Working with CPDB in python // Insilica.co

Coding notebook at Working with CPDB in python - Notebook

CPDB is a database about chemicals and cancer. In this post, we’ll use BioBricks.ai to look up chemicals that cause cancer, and learn some basic toxicology. To start, install biobricks.ai and then install cpdb:

bash

pipx install biobricks
biobricks configure # follow the prompts
biobricks install cpdb

CPDB, the Carcinogenic Potency Database, contains a bunch of tables about chemicals and their carcinogenic potency. We can use PySpark to explore it.

python

import biobricks as bb, pyspark
cpdb = bb.assets('cpdb')
spark = pyspark.sql.SparkSession.builder.getOrCreate()
for table in cpdb.__dict__.keys():
    print(table)
# [1]"ncintp_parquet"  "ncntdose_parquet" "tumor_parquet"    
# [4]"species_parquet" "route_parquet"    "chemname_parquet"
# several more ...

In this analysis we look at 6 tables:

Installing cpdb is as simple as `biobricks install cpdb`.

The ncintp_parquet table has a lot of columns, but we can focus on chemcode, species, route and td50. A TD50 describes the dose of a chemical at which 50% of a population will develop cancer. Those doses are measured in mg/kg/day. A TD50 of 1 mg/kg/day means half of a population of 1kg animals given 1mg of a chemical every day will develop cancer.

So let’s write some code to give us an idea of TD50 values for chemicals that cause cancer. We’ll focus on chemicals with a TD50 less than 1000 mg/kg/day. in general, we can consider these compounds carcinogenic.

python

ncintp = spark.read.parquet(cpdb.ncintp_parquet)
species = spark.read.parquet(cpdb.species_parquet)
route = spark.read.parquet(cpdb.route_parquet)
df = ncintp\
    .join(species, 'species')\
    .join(route, 'route')\
    .select('chemcode','species','spname','route','rtename','td50')

With this dataframe we can start investigating distributions of TD50 values. We start by looking at all chemicals with TD50 less than 1000 mg/kg/day in CPDB. For this analysis we used the minimum recorded TD50 value for each chemical.

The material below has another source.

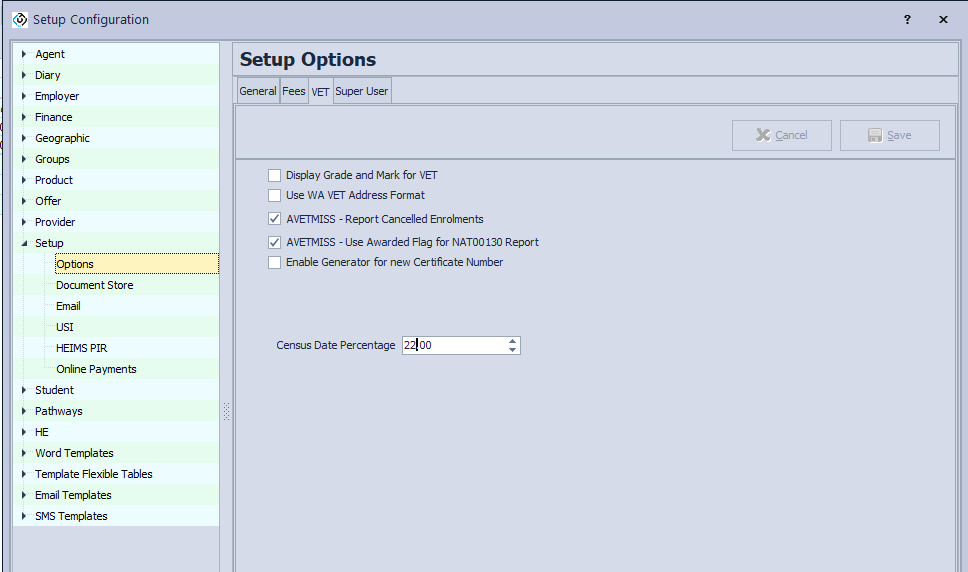The image size is (968, 572).
Task: Disable AVETMISS Awarded Flag for NAT00130 Report
Action: pyautogui.click(x=274, y=242)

TD50s for all chemicals with TD50 less than 1000 mg/kg/day in CPDB

We can build these figures for different species:

TD50s for rats and mice in CPDB

Or for different routes:

TD50s for different administration routes in CPDB

Which of these chemicals has the lowest recorded TD50? Let’s take a look:

python

chemname = spark.read.parquet(cpdb.chemname_parquet)
intp = spark.read.parquet(cpdb.ncintp_parquet)
min_td50 = intp.groupBy('chemcode').agg(F.min('td50').alias('td50'))
df = min_td50.join(chemname,'chemcode').sort(F.col('td50').asc())
df.select('name','td50').show(10,truncate=False)

# +-----------------------------------+-------+
# |name                                |td50   |
# +------------------------------------+-------+
# |2,3,7,8-TETRACHLORODIBENZO-p-DIOXIN |1.21E-5|
# |HCDD MIXTURE                        |5.96E-4|
# |o-CHLOROBENZALMALONONITRILE         |0.00649|
# |OZONE                               |0.0156 |
# |RIDDELLIINE                         |0.0267 |
# |THIO-TEPA                           |0.0332 |
# |OCHRATOXIN A                        |0.0579 |
# |POLYBROMINATED BIPHENYL MIXTURE     |0.0645 |
# |COBALT SULFATE HEPTAHYDRATE         |0.0826 |
# |LASIOCARPINE                        |0.102  |
# +------------------------------------+-------+

So there you go, by one measure, the most toxic compound in CPDB is 2,3,7,8-TETRACHLORODIBENZO-p-DIOXIN, or TCDD, with a TD50 of 1.21E-5 mg/kg/day. TCDD is a well studied compound, and is known to be highly toxic.